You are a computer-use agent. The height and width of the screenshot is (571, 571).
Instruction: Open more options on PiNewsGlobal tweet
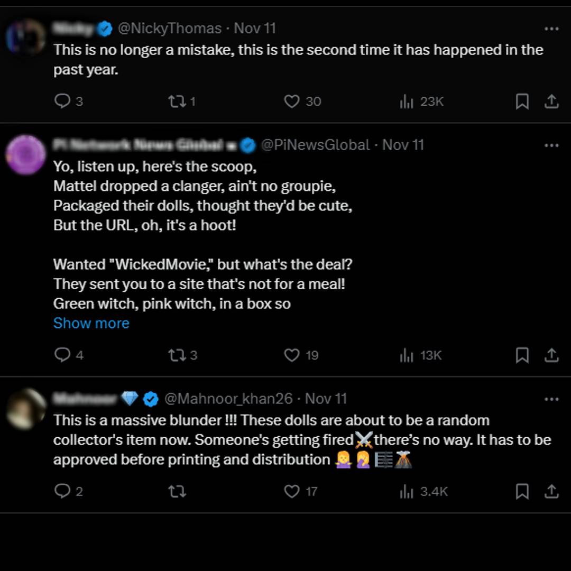551,145
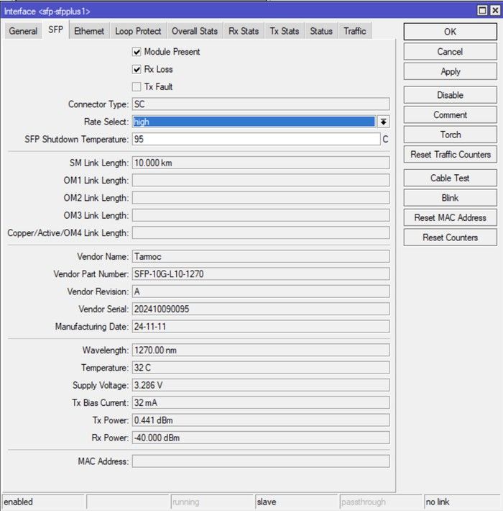Run the Cable Test
The height and width of the screenshot is (511, 503).
(x=450, y=178)
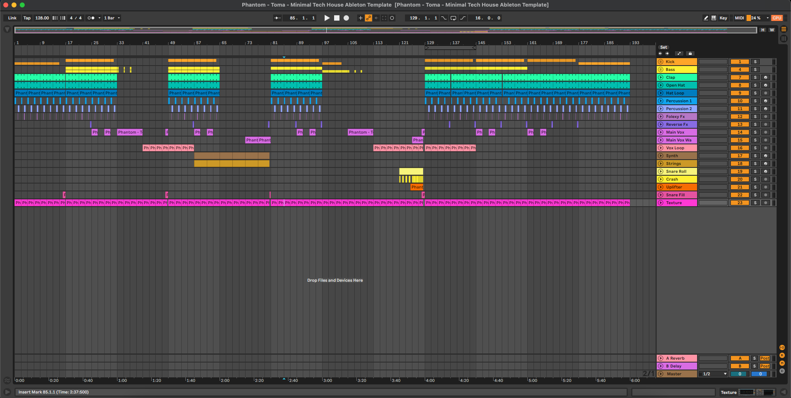Image resolution: width=791 pixels, height=398 pixels.
Task: Toggle the Arrangement Loop switch
Action: [453, 18]
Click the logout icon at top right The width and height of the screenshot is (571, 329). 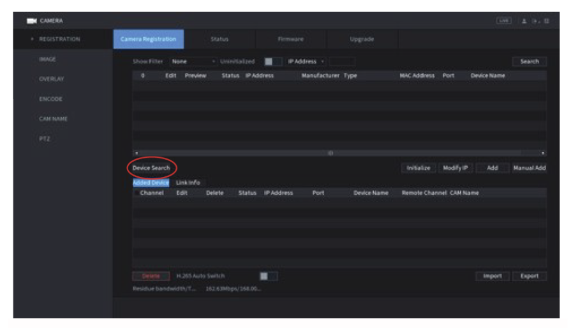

# # # #

* TASK DETAILS
A verbatim copy of the listing is required, with all pictures left out.

* YOUR RESPONSE
You are a computer-use agent. The height and width of the screenshot is (571, 571).
Instruction: Open more options on PiNewsGlobal tweet
551,145
Run the Cable Test
The height and width of the screenshot is (511, 503).
(x=450, y=178)
Image resolution: width=791 pixels, height=398 pixels.
Task: Toggle the Arrangement Loop switch
Action: [453, 18]
Click the logout icon at top right The width and height of the screenshot is (571, 329). 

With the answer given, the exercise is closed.